ING has financed billions of euros in energy projects, from wind farms, solar energy, and geothermal power production; to energy efficiency in buildings and production lines; to electric vehicles and bio-based plastics; to (waste) water treatment and supply and circular economy solutions. They do this through green loans, green bonds, and other innovative products and financing constructions.
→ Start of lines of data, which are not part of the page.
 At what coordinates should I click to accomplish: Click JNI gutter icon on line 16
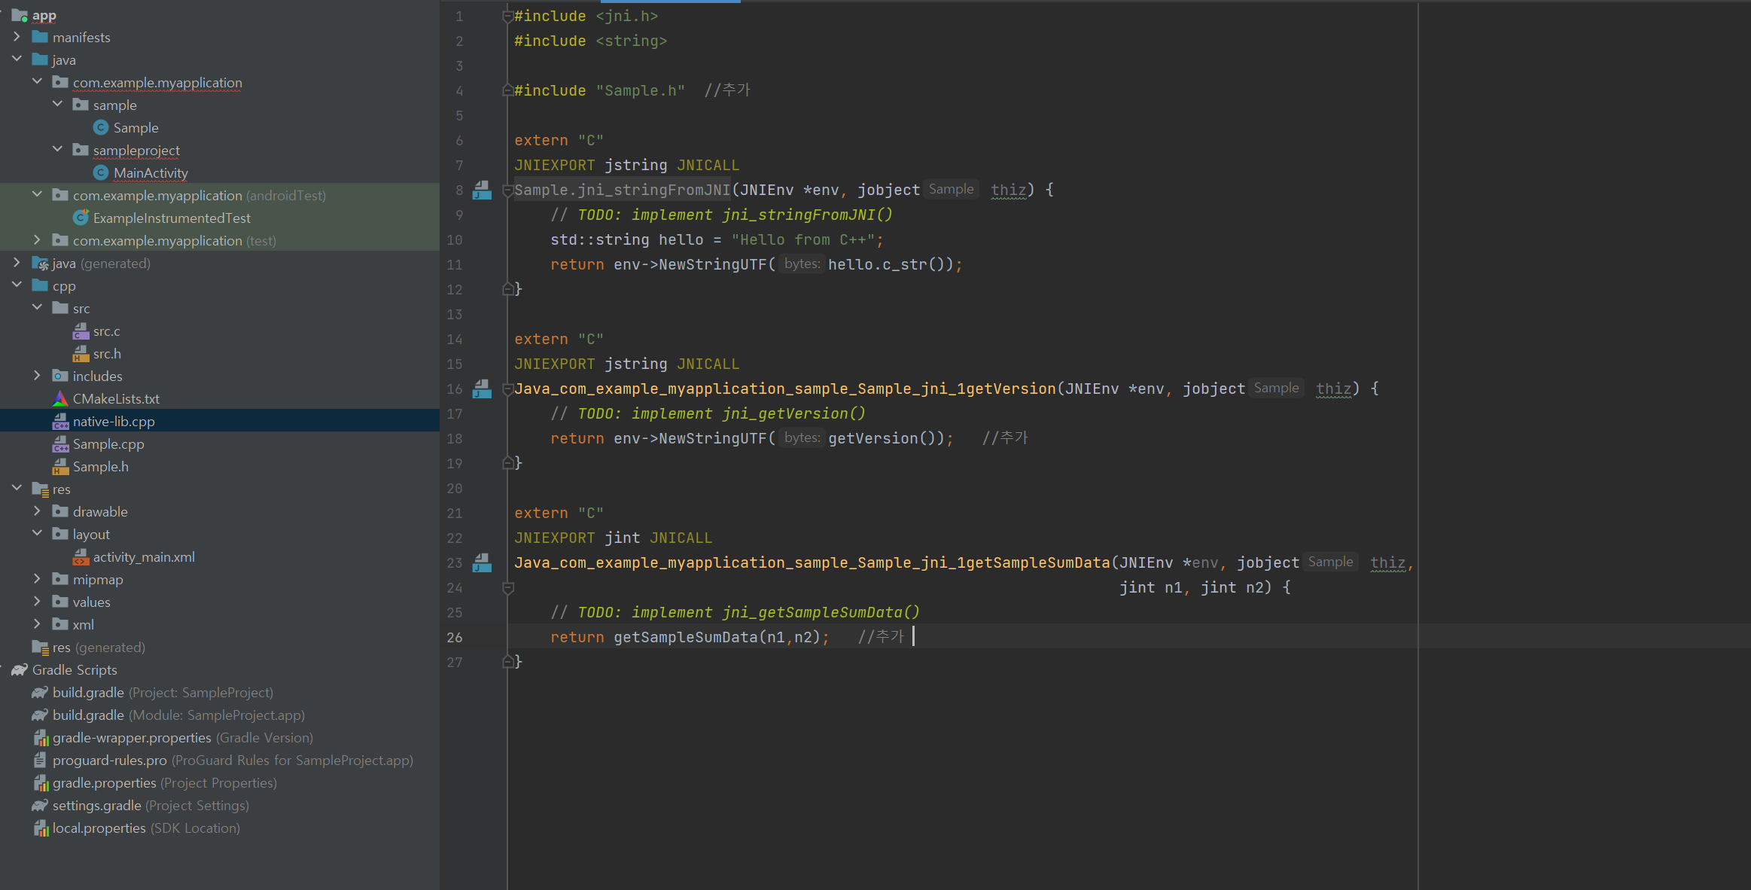(482, 389)
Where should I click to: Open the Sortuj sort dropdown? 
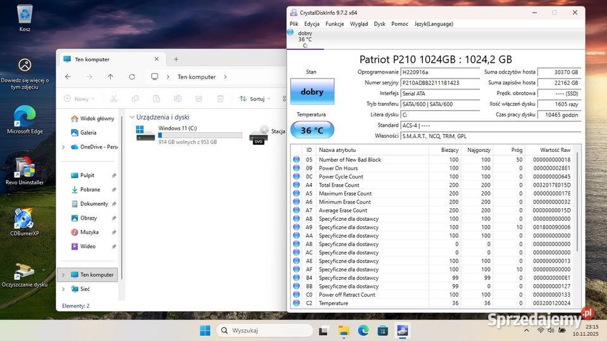point(254,99)
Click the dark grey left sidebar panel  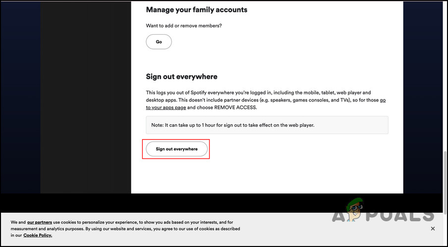point(85,99)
ING does not simply “throw money” at sustainably loans and investment. Every client and transaction is assessed, monitored and evaluated against their Environmental and Social Risk (ESR) Framework to ensure compliance and limit negative impact on the environment and communities. Using this process – potential impacts are taken into account every time they make a sustainability-related financing or investment decision.
ING has taken further steps to sustainability by saying “No” to certain companies and business sectors, like their aim to reduce their exposure to coal power generation to close to zero by 2025. ING was the first bank to commit to exiting the coal business sector.
The Bank aims to double its funding by 2022 to organizations that help combat climate change and positively impact society and the environment, up from €14.6 billion in climate finance at the end of 2017. This includes ramping up funding to projects that advance renewable energy, low-carbon buildings, low-carbon transport, the circular economy.
Reflect, Rethink and Reset
Steven van Rijswijk was named CEO of ING effective 1 July 2020. He offered the following observation on how ING can “build back better” in the face of the COVID-19 pandemic and global climate change crisis:
“This is a unique opportunity to define new ways of doing business and developing the economy. We can maintain many of the recent improvements in cleaner air, returning nature and reduced greenhouse gas emissions, while simultaneously creating jobs and supporting people’s livelihoods. We believe that the relief efforts focused on today have to coincide with recovery efforts that are focused on tomorrow.”
Building Partnerships to Drive Positive Change
Recognizing that individual banks can only do so much, ING is working to build partnerships and coalitions to support sustainability initiatives. ING along with four peers signed on via the Katowice Commitment, which became the groundwork for the UN-backed Collective Commitment to Climate Action signed by 31 banks in September of 2019.
Seems like ING is making a substantive commitment to sustainable business practices that are appropriate for a bank. They’ve even “brought it home” in terms of a new feature on their corporate website home page called “Greener home, greener world” featuring sustainable ways some of their employees are building back in the face of the COVID-19 pandemic.